What's Needed For Freedom In the Cloud?
jrepin writes "Georg Greve from Free Software Foundation Europe has often been asked to explain what he considers necessary prerequisites for an open, free, sustainable approach toward what is often called 'The Cloud,' or also 'Software as a Service.' He gives 7 ingredients that are necessary for freedom in the cloud. For example, 'it should be illegal to change privacy policies on users without their explicit consent. They need to know what is changing, and how, and what will be the resulting level of privacy they enjoy – in the same clear, transparent and understandable manner.'"
That's all you need for freedom..
There needs to be lots of choices for users, and an easy, free way to transfer all data from one company to another. Otherwise all the disclosure in the world is meaningless, since they can hold your data hostage to make you accept their new terms.
Don't trust a third party with your information and data. Memory and storage are dirt cheap, pipes are fat and the cloud is just gee-whiz yet redundant technology.
Like any cloud, it will soon vanish, never to be seen again.
Judging from the "Error establishing a database connection" message I'm getting, the cloud is already gone.

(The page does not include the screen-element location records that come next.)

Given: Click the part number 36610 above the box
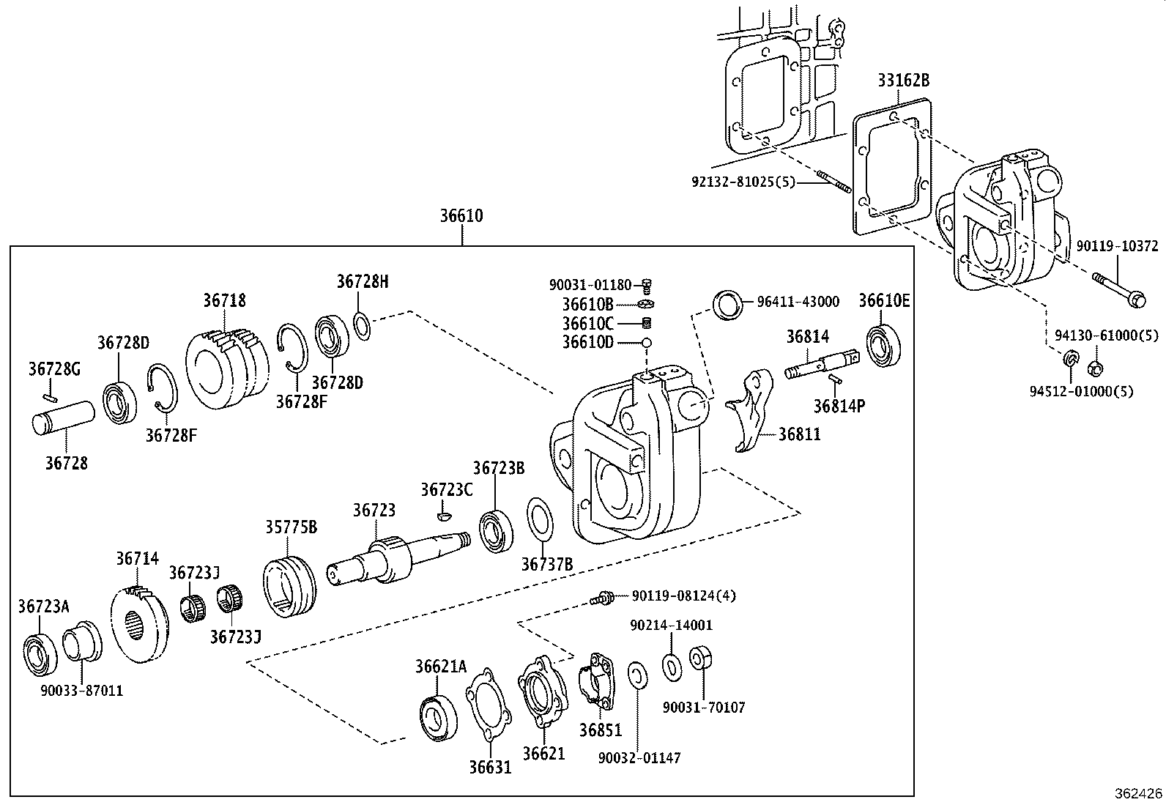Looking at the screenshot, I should pos(461,216).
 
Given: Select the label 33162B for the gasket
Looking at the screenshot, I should pos(903,81).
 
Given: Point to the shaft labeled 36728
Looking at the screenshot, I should pos(63,419).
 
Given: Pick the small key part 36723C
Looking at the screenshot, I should pos(441,516).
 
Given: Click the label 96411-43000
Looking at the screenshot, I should pos(798,302).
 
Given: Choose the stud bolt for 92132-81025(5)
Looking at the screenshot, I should pos(833,182).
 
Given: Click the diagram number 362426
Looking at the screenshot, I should pos(1137,793).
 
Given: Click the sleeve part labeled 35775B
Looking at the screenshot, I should pos(289,587).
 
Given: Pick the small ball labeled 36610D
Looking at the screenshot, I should pos(647,343).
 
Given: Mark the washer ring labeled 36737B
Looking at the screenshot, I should pos(541,520).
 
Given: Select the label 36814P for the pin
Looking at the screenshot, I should pos(839,406).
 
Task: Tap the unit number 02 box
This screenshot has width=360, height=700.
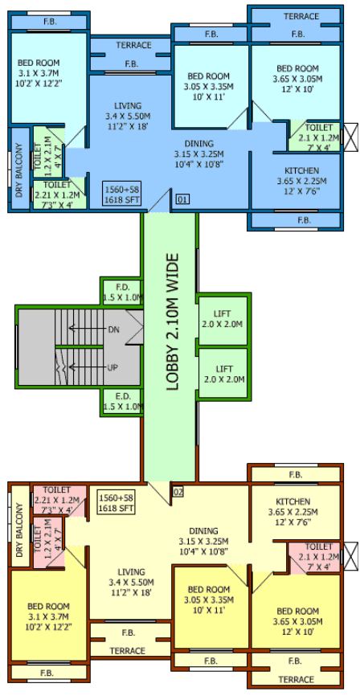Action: pos(178,491)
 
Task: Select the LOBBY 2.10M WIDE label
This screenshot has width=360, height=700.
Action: pos(172,321)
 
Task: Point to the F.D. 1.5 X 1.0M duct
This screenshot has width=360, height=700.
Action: pos(123,291)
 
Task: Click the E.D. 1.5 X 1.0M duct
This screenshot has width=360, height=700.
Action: pos(123,401)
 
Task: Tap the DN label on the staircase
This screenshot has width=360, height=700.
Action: pos(112,329)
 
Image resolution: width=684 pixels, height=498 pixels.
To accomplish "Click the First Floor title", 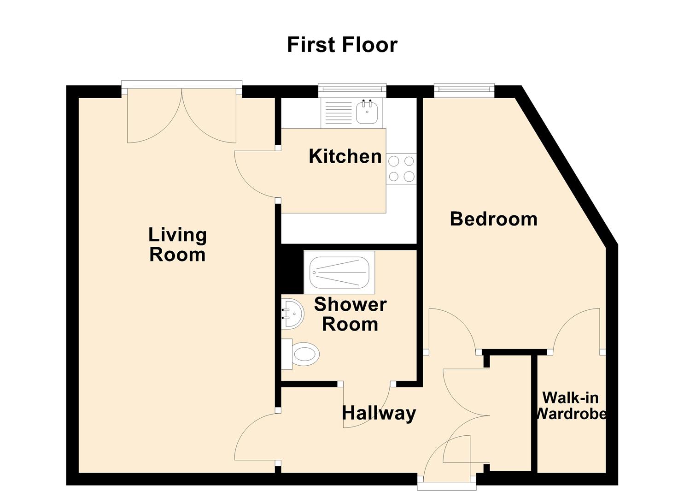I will pos(342,45).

When our name is on the back of your car, we're behind you all the way!
How about we start with sustainable database connections?

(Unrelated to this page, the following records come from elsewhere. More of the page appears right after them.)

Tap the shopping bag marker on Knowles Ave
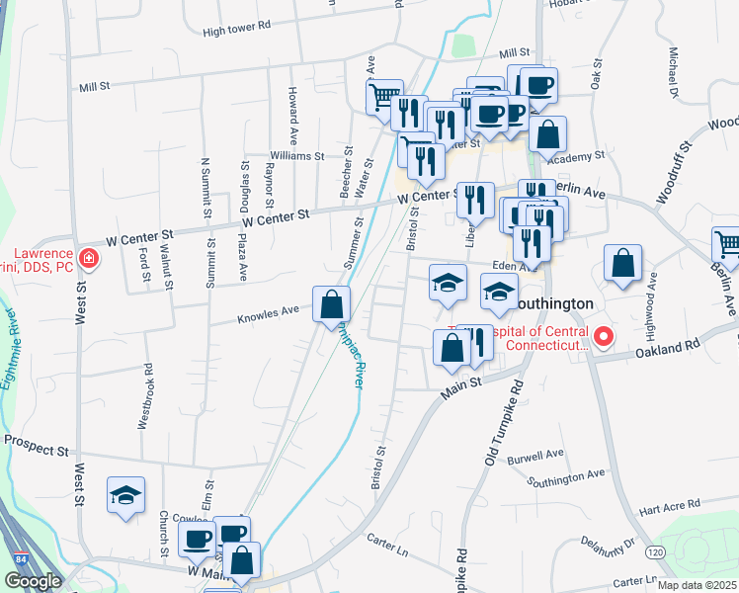pyautogui.click(x=331, y=304)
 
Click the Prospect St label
pyautogui.click(x=36, y=449)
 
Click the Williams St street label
pyautogui.click(x=297, y=156)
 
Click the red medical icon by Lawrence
pyautogui.click(x=89, y=259)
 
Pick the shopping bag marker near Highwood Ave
pyautogui.click(x=622, y=264)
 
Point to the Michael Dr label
pyautogui.click(x=674, y=72)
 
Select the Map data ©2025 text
pyautogui.click(x=697, y=585)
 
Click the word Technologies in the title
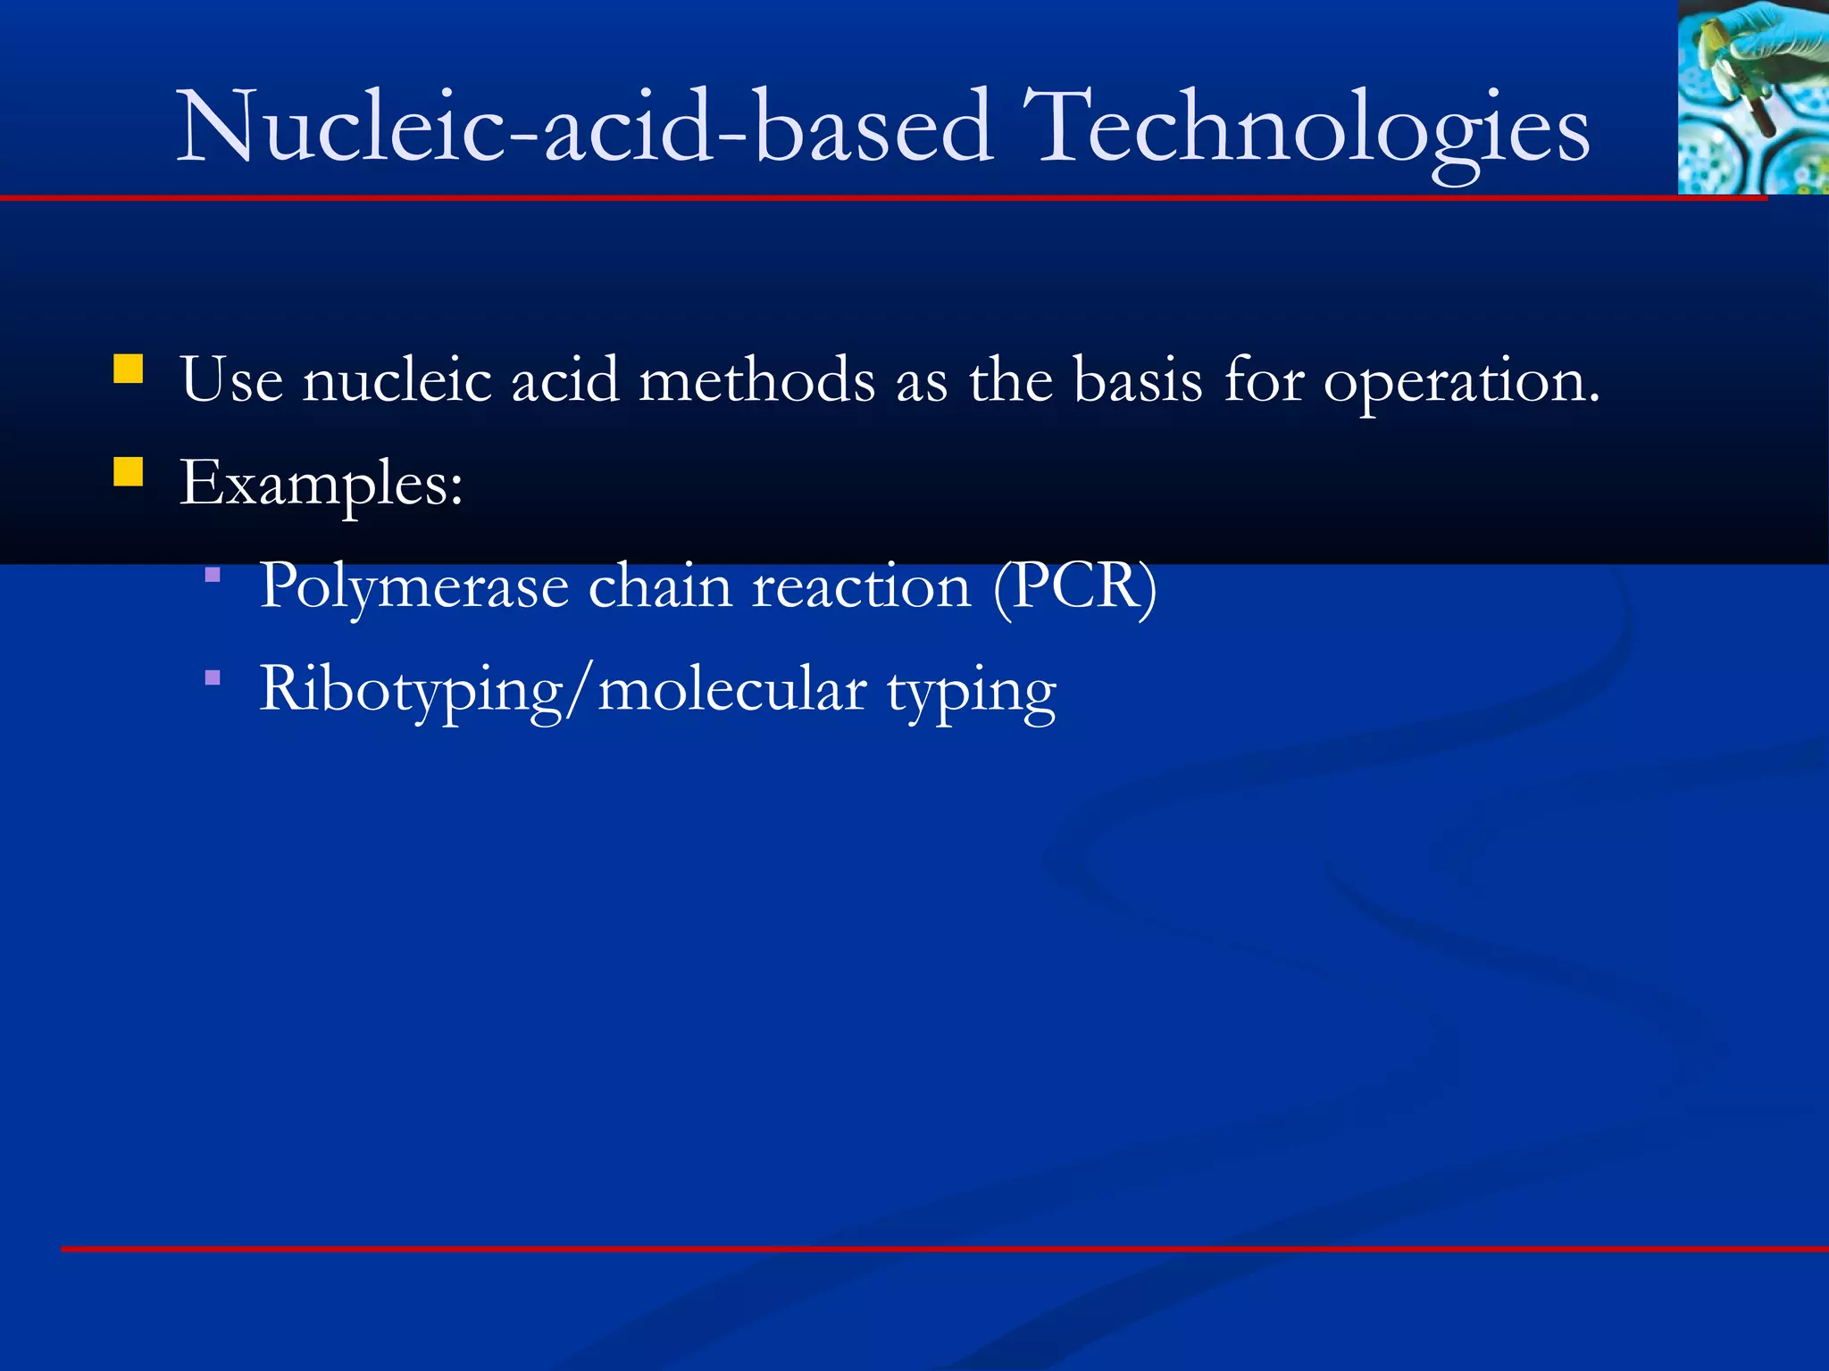tap(1305, 129)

Faith is a willingness to accept something w/o complete proof and to act on it. Reason allows you to correct that faith.
Sounds like you need Ubuntu One. Just the free package gets you 5GB and access via Android/iOS.
http://one.ubuntu.com/
So I got to read the article, and the author lists a bunch of good, desirable things there. But none of them will happen until the businesses that provide those cloud services are forced to listen to wishes of the clients.
However majority of clients are not very wise in terms of network security (or anything else, as matter of fact.) So those companies will always have plentiful harvest of suckers, and that's who they will focus on. If you are a green-skinned geek in glasses you are not their audience, and your whimpering that "their service is not perfect" will be summarily ignored.

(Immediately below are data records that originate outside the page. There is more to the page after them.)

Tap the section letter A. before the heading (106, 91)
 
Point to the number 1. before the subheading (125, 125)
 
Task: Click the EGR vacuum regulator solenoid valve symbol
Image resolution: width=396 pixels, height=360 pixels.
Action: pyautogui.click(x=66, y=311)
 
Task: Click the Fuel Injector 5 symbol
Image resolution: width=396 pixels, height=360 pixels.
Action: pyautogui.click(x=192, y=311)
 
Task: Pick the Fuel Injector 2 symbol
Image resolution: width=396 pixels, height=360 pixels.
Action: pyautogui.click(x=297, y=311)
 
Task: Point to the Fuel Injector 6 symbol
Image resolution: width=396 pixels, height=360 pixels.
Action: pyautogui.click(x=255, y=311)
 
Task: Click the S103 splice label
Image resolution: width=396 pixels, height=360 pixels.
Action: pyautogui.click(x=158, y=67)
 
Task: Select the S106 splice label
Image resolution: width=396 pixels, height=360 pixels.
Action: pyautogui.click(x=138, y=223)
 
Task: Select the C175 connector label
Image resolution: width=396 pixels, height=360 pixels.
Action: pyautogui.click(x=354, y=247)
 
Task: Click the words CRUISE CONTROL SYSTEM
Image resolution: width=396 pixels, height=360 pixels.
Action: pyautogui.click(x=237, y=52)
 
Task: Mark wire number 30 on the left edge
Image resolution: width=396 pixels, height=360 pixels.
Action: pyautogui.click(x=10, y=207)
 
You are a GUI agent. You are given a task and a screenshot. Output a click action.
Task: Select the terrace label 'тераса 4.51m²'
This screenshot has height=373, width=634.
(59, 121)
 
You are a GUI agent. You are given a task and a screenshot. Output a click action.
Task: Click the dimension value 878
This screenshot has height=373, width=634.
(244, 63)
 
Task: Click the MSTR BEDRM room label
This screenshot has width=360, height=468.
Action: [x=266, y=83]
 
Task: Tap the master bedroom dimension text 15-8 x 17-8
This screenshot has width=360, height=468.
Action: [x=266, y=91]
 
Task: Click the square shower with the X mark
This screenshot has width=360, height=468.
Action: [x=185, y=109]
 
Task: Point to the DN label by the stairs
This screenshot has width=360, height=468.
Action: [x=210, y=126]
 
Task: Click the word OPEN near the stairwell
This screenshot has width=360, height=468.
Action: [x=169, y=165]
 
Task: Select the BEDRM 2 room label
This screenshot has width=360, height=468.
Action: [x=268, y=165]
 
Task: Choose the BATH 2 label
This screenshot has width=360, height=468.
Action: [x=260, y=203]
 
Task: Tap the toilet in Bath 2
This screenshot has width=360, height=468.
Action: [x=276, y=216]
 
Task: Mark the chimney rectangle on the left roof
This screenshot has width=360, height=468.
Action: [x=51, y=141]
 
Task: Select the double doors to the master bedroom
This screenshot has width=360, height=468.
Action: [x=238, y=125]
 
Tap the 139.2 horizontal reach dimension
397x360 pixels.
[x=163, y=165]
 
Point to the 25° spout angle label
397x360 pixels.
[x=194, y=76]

Geeks can't use the cloud, basically. Anyone who does that surrenders a bit of his|her|its privacy, and on top of that has to obey the arbitrary rules that are imposed by those companies. The only solution is not to play.
I did just that last night. I needed to change the email on Yahoo to something else. I type the name in, and I get in return "#604,E4 This email address is blocked by owner." No help anywhere; other people report this error too, with no resolution. I was able to resolve that. Want to know how? I deleted the whole Yahoo profile. Google profile will be next.
Wait a minute. I'm a manager, and I've been reading a lot of case studies and watching a lot of webcasts about The Cloud. Based on all of this glorious marketing literature, I, as a manager, have absolutely no reason to doubt the safety of any data put in The Cloud.
The case studies all use words like "secure", "MD5", "RSS feeds" and "encryption" to describe the security of The Cloud. I don't know about you, but that sounds damn secure to me! Some Clouds even use SSL and HTTP. That's rock solid in my book.
And don't forget that you have to use Web Services to access The Cloud. Nothing is more secure than SOA and Web Services, with the exception of perhaps SaaS. But I think that Cloud Services 2.0 will combine the tiers into an MVC-compliant stack that uses SaaS to increase the security and partitioning of the data.
My main concern isn't with the security of The Cloud, but rather with getting my Indian team to learn all about it so we can deploy some first-generation The Cloud applications and Web Services to provide the ultimate platform upon which we can layer our business intelligence and reporting, because there are still a few verticals that we need to leverage before we can move to The Cloud 2.0.
For freedom, the cloud needs to become just a layer in the protocol, as it were.
Some rules of the global cloud layer's operation:
1. Hosters must have no rights pertaining to hosted content (except to remove it, but see 3.)
2. Hosters should have no responsibility for content.
3. Hosters should be prevented technically (e.g. by strong encryption not under their control) from knowing what content they host.
4. No hoster should host more than an unintelligible (bit-wise randomly interleaved) fragment of any content document.
5. Hosting should be provided on a mix of consolidated data-centre stores (for performance) and a massively distributed and decentralized peer network, and costs of hosting should be shared by a combination of storage markets and storage-service trading (peering) arrangements, involving the edge players as well as the large-scale players.
6. Content fragments, in co-operation with simple, standard, uniform software on each storage host, should ensure the content's own long-term survival in the cloud, via a process of periodically checking across the globally distributed storage cloud to ensure that enough copies exist and are sufficiently well distributed on reachable hosts and are stored on a mix of old reliable and newly commissioned storage hosts.
7. Access to coalesced and decrypted content should only be possible for possessors of the encryption key for the content.
Where are we going and why are we in a handbasket?